The early transgenic studies also unveiled two key features of Xist's function. First, the ability of Xist RNA to trigger gene silencing is strictly dependent on the developmental context. Second, Xist has different tasks, such as cis-localization to the chromosome from which it is expressed and the ability to trigger gene silencing, and these tasks are mediated by genetically independent domains of the RNA. Moreover, inappropriate silencing of human Xist results in qualitatively aberrant stem cells. Whereas Xist has been investigated extensively in cell culture, in vivo studies have been limited, however, none of these studies has been done in human.

In some cases, Xist RNA mislocalisation and sporadic Xi reactivation has been observed. For example, one study on an ovarian cancer cell line, showed a disruption of Xist expression and potential reactivation of the Membrane Palmitoylated Protein-1 (MPP1) (p55) gene. Previous study showed that the inactive X chromosome is genetically unstable in cancer as this study reporting an higher mutations rate on the inactive X compare to rest of the genome.

Xist deletion in the blood compartment of mice demonstrated that mutant females developed a highly aggressive myeloproliferative neoplasm and myelodysplastic syndrome (mixed MPN/MDS) with 100% penetrance. Significant disease components include primary myelofibrosis, leukemia, histiocytic sarcoma, and vasculitis. They found that proliferative and dysplastic changes were present in all hematopoietic cell types. Also, Xist-deficient hematopoietic stem cells (HSCs) showed aberrant maturation and age-dependent loss of long-term HSCs.

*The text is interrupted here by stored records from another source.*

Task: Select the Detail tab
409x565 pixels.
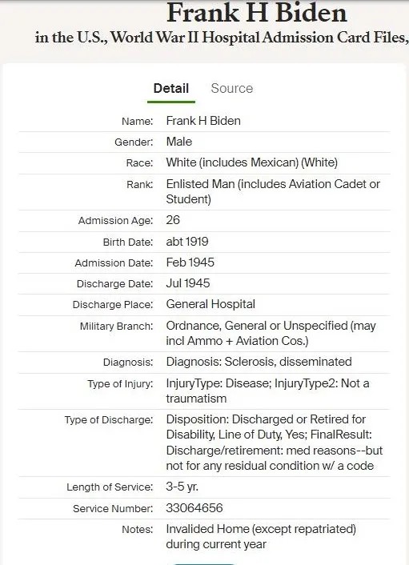Action: click(x=171, y=88)
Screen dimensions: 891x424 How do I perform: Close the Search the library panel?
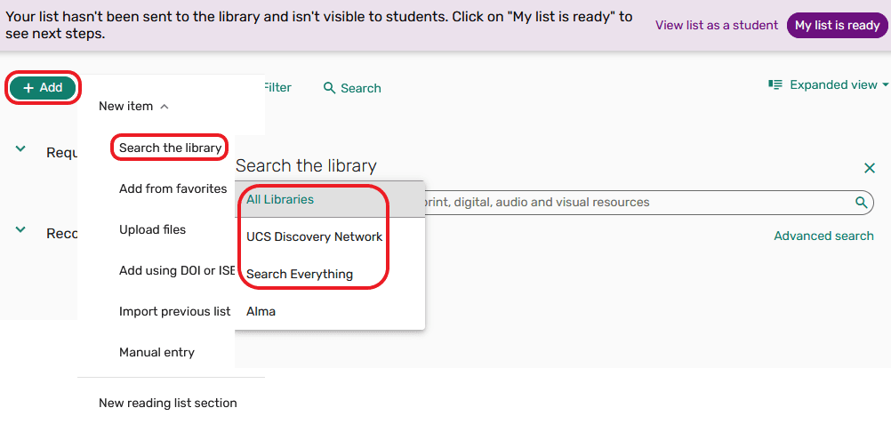870,168
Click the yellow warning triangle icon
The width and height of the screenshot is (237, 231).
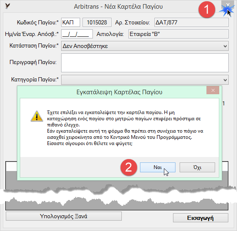pyautogui.click(x=37, y=116)
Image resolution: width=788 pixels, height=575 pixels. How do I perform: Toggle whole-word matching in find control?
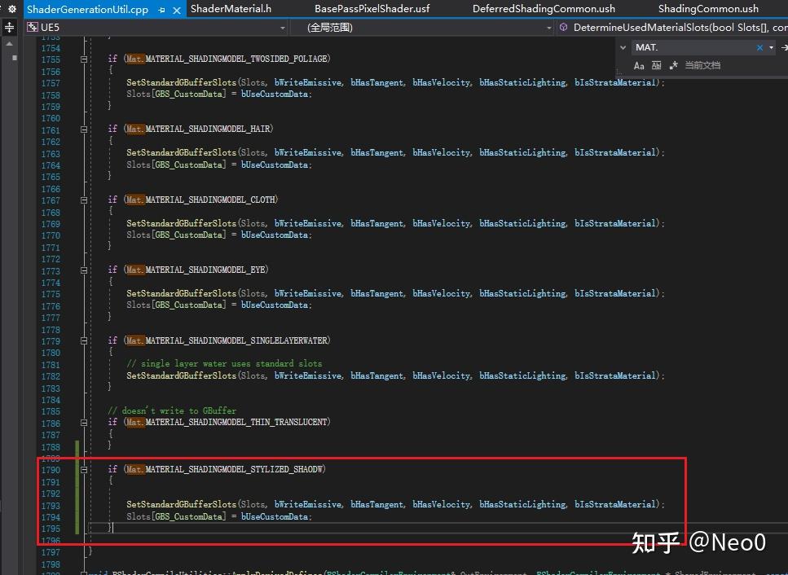point(656,64)
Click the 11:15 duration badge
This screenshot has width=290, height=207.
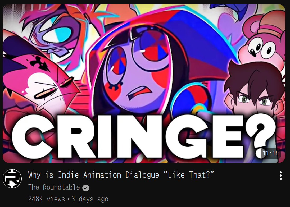pos(270,153)
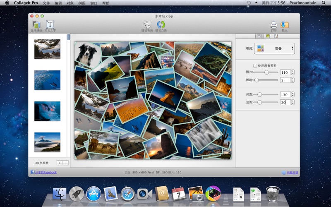331x207 pixels.
Task: Click the 添加文字 add text tool
Action: point(50,25)
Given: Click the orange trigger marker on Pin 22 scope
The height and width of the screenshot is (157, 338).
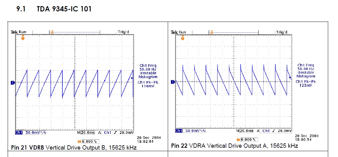Looking at the screenshot, I should pos(183,38).
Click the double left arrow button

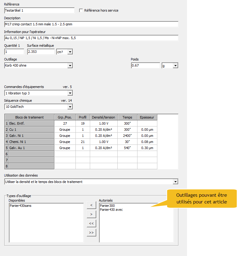tap(91, 223)
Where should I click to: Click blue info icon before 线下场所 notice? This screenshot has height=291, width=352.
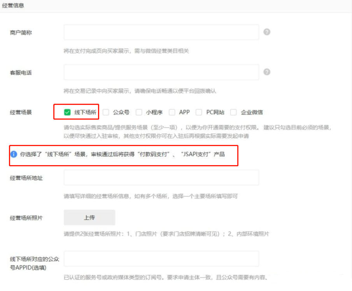click(14, 154)
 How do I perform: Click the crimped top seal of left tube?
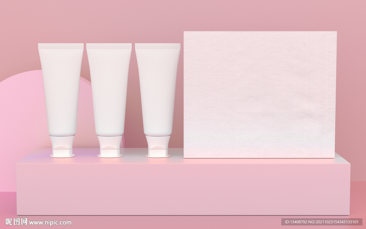61,46
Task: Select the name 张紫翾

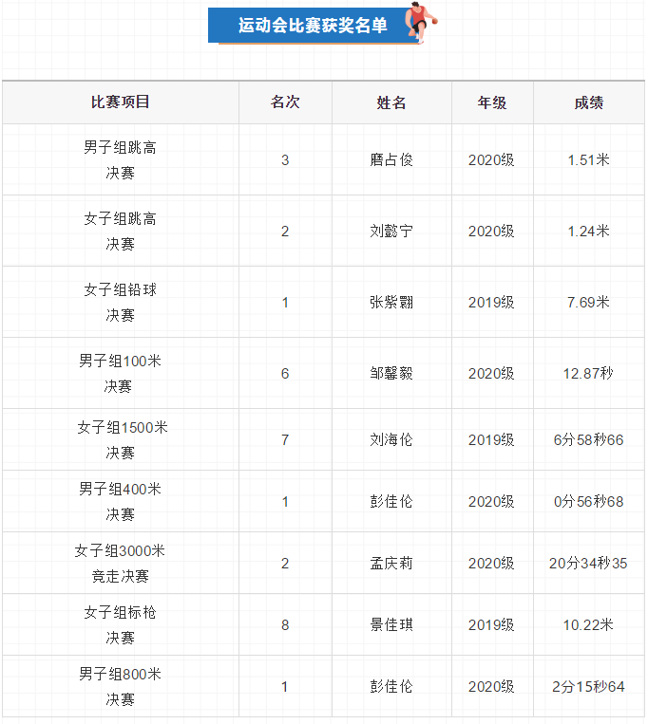Action: tap(391, 303)
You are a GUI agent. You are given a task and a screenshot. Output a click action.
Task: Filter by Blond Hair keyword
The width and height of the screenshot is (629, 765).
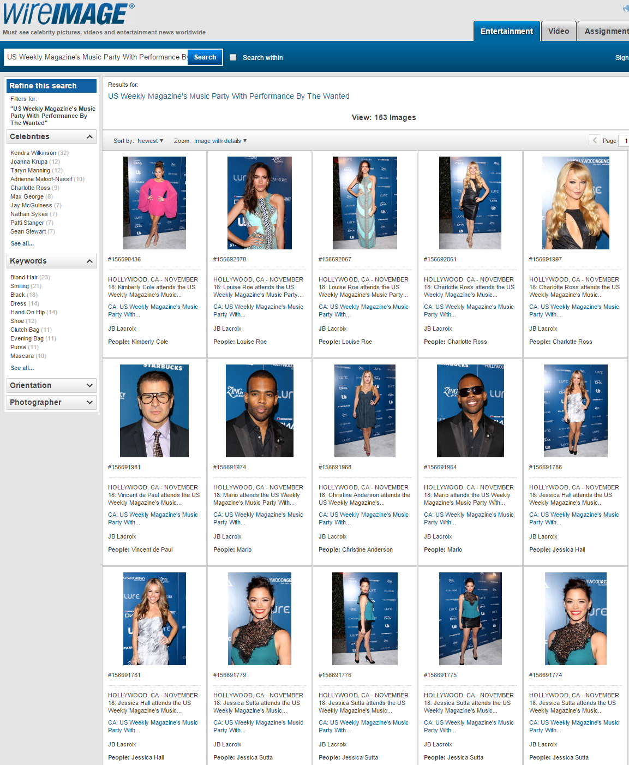[24, 277]
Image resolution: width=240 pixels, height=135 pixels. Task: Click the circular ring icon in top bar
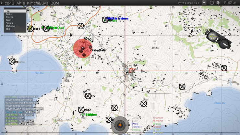tap(212, 3)
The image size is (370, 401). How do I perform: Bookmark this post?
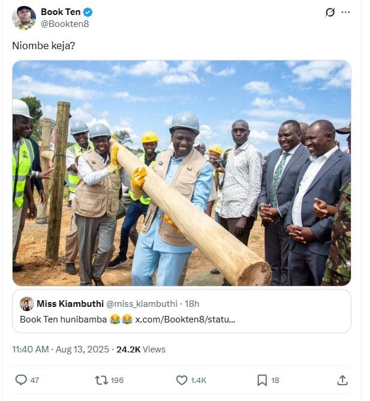click(262, 380)
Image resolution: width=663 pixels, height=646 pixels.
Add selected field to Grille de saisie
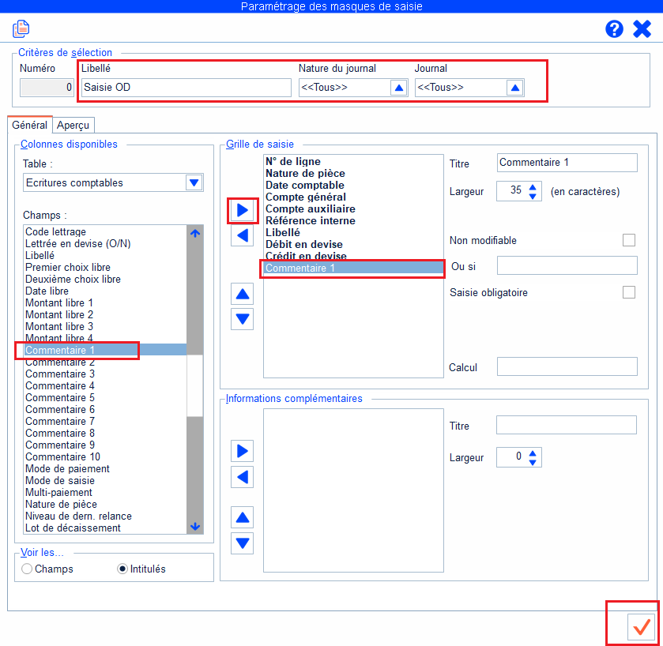click(243, 211)
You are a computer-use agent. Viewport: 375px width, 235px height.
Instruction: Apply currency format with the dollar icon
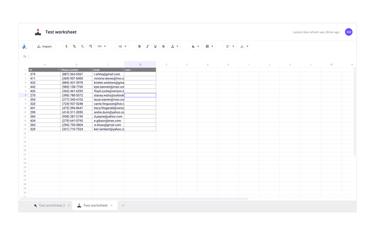pos(66,46)
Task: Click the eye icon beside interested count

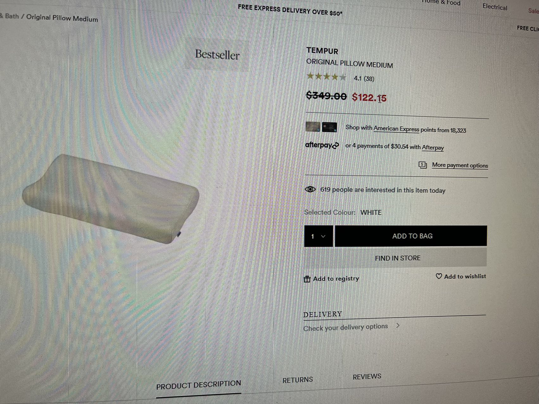Action: click(x=310, y=189)
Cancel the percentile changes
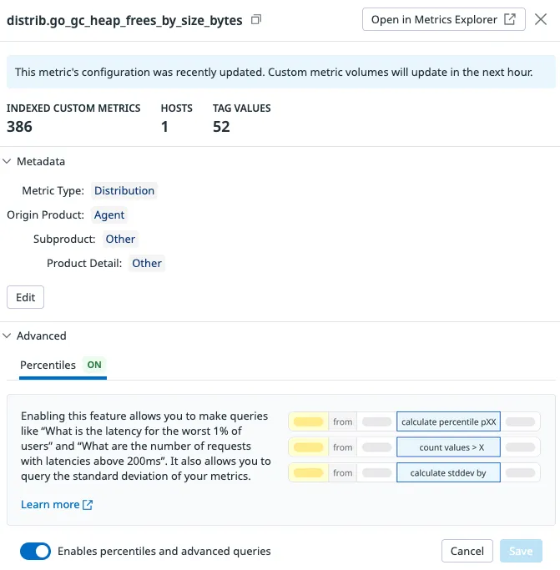The height and width of the screenshot is (570, 560). click(467, 551)
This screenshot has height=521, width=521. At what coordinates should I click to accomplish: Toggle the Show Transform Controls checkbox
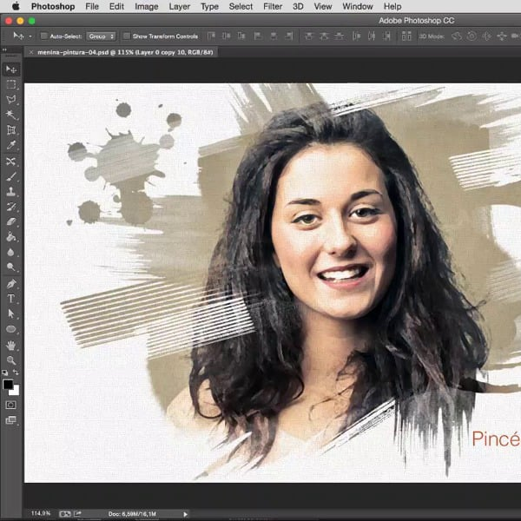pyautogui.click(x=126, y=36)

Their study implies that human hematologic cancers may result from overdosage of X, either from Xist loss on Xi or from duplication of Xa. And they proposed that carcinogenesis is driven by a series of changes occurring in the HSC and further accumulated in mature hematopoietic cells. These changes are initiated by loss of Xist, which leads to progressive X reactivation, which in turn induces a cascade of unfavorable genome-wide changes that include dysregulation of genes involved in DNA replication, chromosome segregation, cell-cycle checkpoints, and hematopoiesis. A failure of HSC maturation and loss of long-term HSC in the marrow progressively shift hematopoiesis to extramedullary sites resulting in extra medullary hematopoiesis (EMH), thereby causally linking the X chromosome to cancer in mice. Thus, they concluded that Xist RNA not only is required to maintain XCI but also suppresses cancer in vivo.

Indeed, the emerging role of aberrant gene dosage in diseases, whether of the X chromosome or for autosomes, brings with it the possible application of drugs that impact on epigenetic regulators in potential therapeutic strategies.

To date, there are no published studies on human about Xist gene and its relationship with the immunophenotyping in AML patients. So, this will be the first study designed to explain its unexplored pathway in AML and detect its prognostic role and immunophenotypic association.